“She’d ask questions like, ‘Why am I saying this line more loudly or more softly?’” Helderman said. “Or, ‘Why am I doing this thing when the camera is there, but not when it isn’t?’”
Their biggest challenge, he said, was hardly memorization — she immediately mastered her lines. But it took her months to grasp the concept of not just reciting a line, but speaking it softly or in full voice depending on the context, and bolstering the words with body language. Khoze said they taught her the dialogue for a scene in one session, then worked on the emotions, character development and body language in another.
Of course, there are limits to her capabilities: She cannot improvise. Well, she can, within limits, Helderman clarifies, it just wouldn’t be nearly as clean a performance as a practiced sequence.
And unlike a human actor, she’ll have to convince the audience not to reject her as creepy or repulsive.
The Japanese roboticist Masahiro Mori proposed a theory in 1970 known as the “uncanny valley,” which says that the more humanlike a robot appears, the more positively humans will react to it — but only to a point. If the resemblance is too strong, the robot can trigger a sense of revulsion or eeriness. It’s still unclear exactly what triggers the uncanny valley, said Karl MacDorman, an associate professor of human-computer interaction at Indiana University-Purdue University Indianapolis: factors might include facial and body proportions, the pace and naturalness of speech, and the fluidity or jerkiness of movement.

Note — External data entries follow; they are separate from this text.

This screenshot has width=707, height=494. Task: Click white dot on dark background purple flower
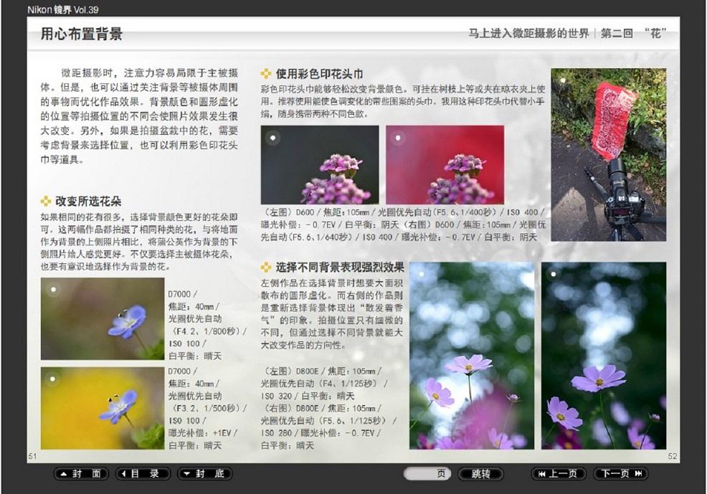point(273,138)
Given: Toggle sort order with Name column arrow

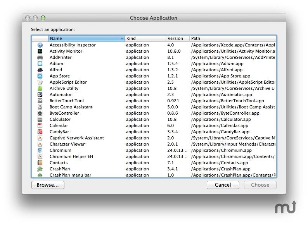Looking at the screenshot, I should [122, 38].
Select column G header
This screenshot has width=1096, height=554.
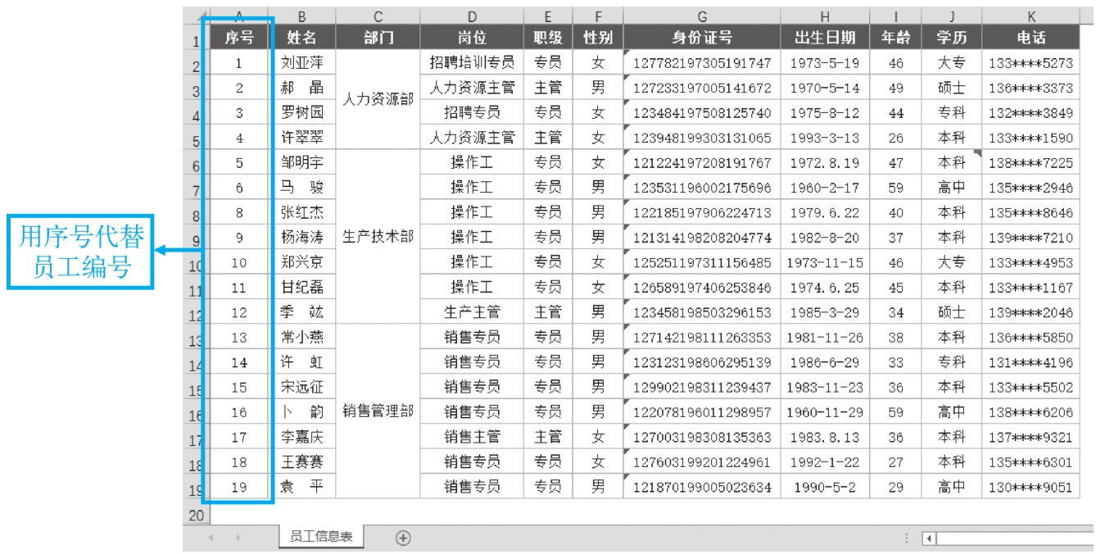click(702, 16)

He said that lack of sympathy in the face of adversity can be a plus for uncanny computer-animated or robotic villains like Gollum from “Lord of the Rings,” using viewers’ unsettledness to their advantage. “You’re not supposed to relate to or feel empathy for Gollum — though sometimes, we do,” he said. “But when we can’t relate to a protagonist we’re supposed to want to succeed, that’s where the uncanny valley can become disruptive.”